Tag Archives: #MeToo

The Marvellous Mirza Girls – Sheba Karim


Harper Collins Australia

March 2023

  • ISBN: 9780062845498
  • ISBN 10: 0062845497
  • Imprint: HarperCollins US
  • List Price: 19.99 AUD

I have to say I really enjoyed this and read it over several nights last week but I’m also going to say upfront that despite the publisher’s suggested age rating of 13 years upwards DO NOT even think about it being available to anyone below your seniors – IMO. There is liberal swearing, drug use and sexual references – in fact the ‘steamy romance wording in the blurb gives enough clues.

Noreen the protagonist has just finished senior school and is ready for college but her overwhelming grief for her aunt Sonia still weighs her down, even after a year, and makes her feel lost and without direction.

When her single mum, Ruby, is set to go to India for work for several months, Noreen decides to take a gap year and go with her. Being desi Pakistani but raised in the States, will not necessarily make it easy for the Mirza girls in India but both feel confident they can make it work. And both feel that they can honour Sonia by visiting the places she had always dreamed travelling to, and paying homage.

When Noreen is introduced to handsome and charming Kabir, their friendship quickly evolves to a hot and spicy relationship, and despite Noreen’s misgivings because of the limited time she has with him, both fall more in love. There are, of course, complications: Kabir’s flamboyant and narcissistic parents are far from enchanted by Noreen, and then his father becomes caught up in a #MeToo scandal as this movement escalates in a country unfortunately known for it’s violent and objectifying treatment of women, Noreen’s digging to know more about her absent father gives her troubled responses, both the young people are struggling to know which direction to take for a future life and career and the generational trauma that followed the Partition. All in all though, these dramas are offset by some humour as well as a fascinating insight into daily life in modern India.

As I said, I enjoyed it very much, particularly for those insights into food, places, spirituality and culture of India but I would not countenance giving it to any student under Year 11/12 and even then would certainly put my usual disclaimer inside the front cover to advise of content. I think particularly if you are in a church school, you would need to be extra cautious. Rather than YA, I am inclined to call it ‘new adult’ a term being deployed more regularly in some circles.

It certainly has some very worthwhile messages about the treatment of women and the deeply-rooted attitudes of many men, especially in certain cultures but the general narrative and the activities of the young characters and their friends (and the drug use/partying extends to the adults, by the way) would be quite confronting for many young readers (and their parents).

Recommended for mature readers over 16.

The Edge of Limits – Susanne Gervay


Flying Elephant Media

November 2022

ISBN: 9780648203551

RRP: $15.99

Susanne Gervay is no stranger to tackling difficult topics in her books and this one, is possibly one of the trickiest to navigate and pull off successfully, with the utmost sensitivity and awareness for the audience. The topic of consent, consensual relationships, toxic masculinity and the explosion of the #MeToo movement in the past few years validates the need for such books to put in the hands of our young people as educators, and indeed as citizens. One has only to read the plethora media reports of the unceasing incidences of these behaviours to know this truth.

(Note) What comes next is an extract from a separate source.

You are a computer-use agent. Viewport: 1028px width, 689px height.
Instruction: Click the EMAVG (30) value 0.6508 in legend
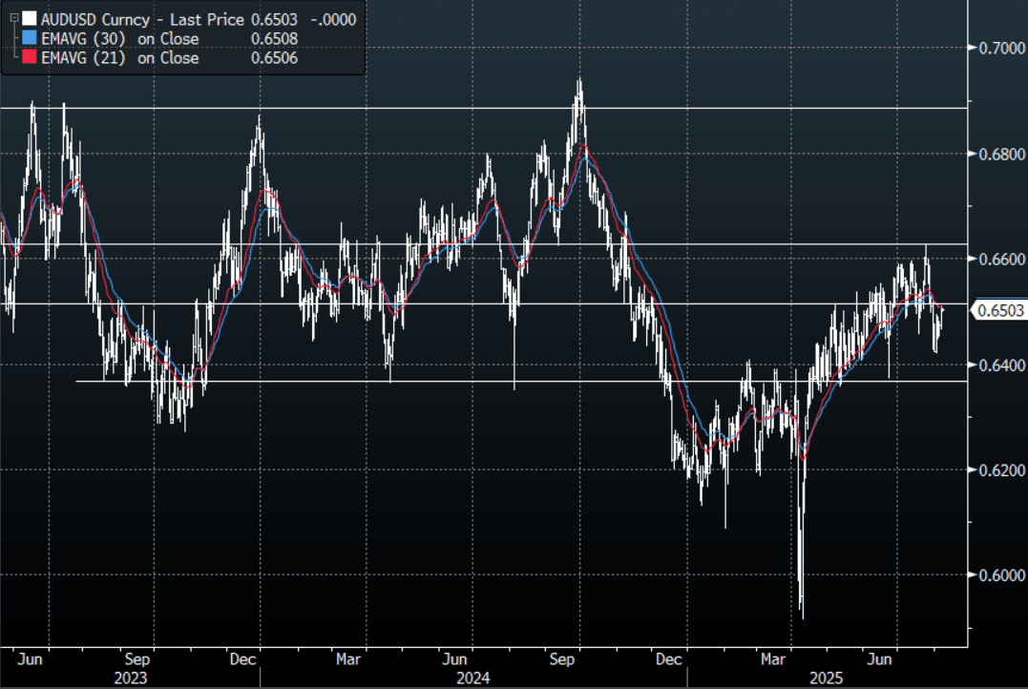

Sam is 17, a caring and compassionate young man, who has been raised by his single mum and his grandfather. His finely tuned moral compass and the example of wholesome male role models, he owes to his grandpa for whom he is grieving. The loss of his grandpa has really affected him and even without that, the upcoming school ‘camp’ feels him with dread.

Not so much a camp as an eight-day ordeal, forced to endure with boys he considers to be almost savages, particularly after recently witnessing a sexual assault on a teen girl at a recent rave party. Sam knows the boys involved but has no idea how to handle his knowledge and, for sure, feels he can’t do anything while trapped in close quarters with some of these young thugs.

Throughout the arduous trekking with its abseiling, extremes of temperature, deprivations, bullying and intense physical challenges, Sam does his best to sort through his responses to both the assault, his own feelings about his girlfriend and the loss of his grandfather. Calling upon her son’s input to create as authentic a character, voice and situations as possible, Susanne’s novel is both intense and gripping. Sam’s dilemma and the dread of other boys when faced with the violence of the bullies is palpable and disturbing, creating within the reader a visceral reaction which leads to a righteous indignation and the need for justice.

It’s not a long novel but it is potent and, in my opinion, should be compulsory reading for secondary students both boys and girls [for heaven’s sake English teachers, can you start ditching some of those fossilised ‘classics’ especially the ones with now inappropriate terminology that you have to keep bleeping out!].

I am certainly giving it my highest recommendation and urge you to put it on your shelves, sell it to your admin if not as an English novel then reading for whatever your school calls it personal development sessions. Thank you Susanne for your determination to bring this to the forefront of teen consciousness.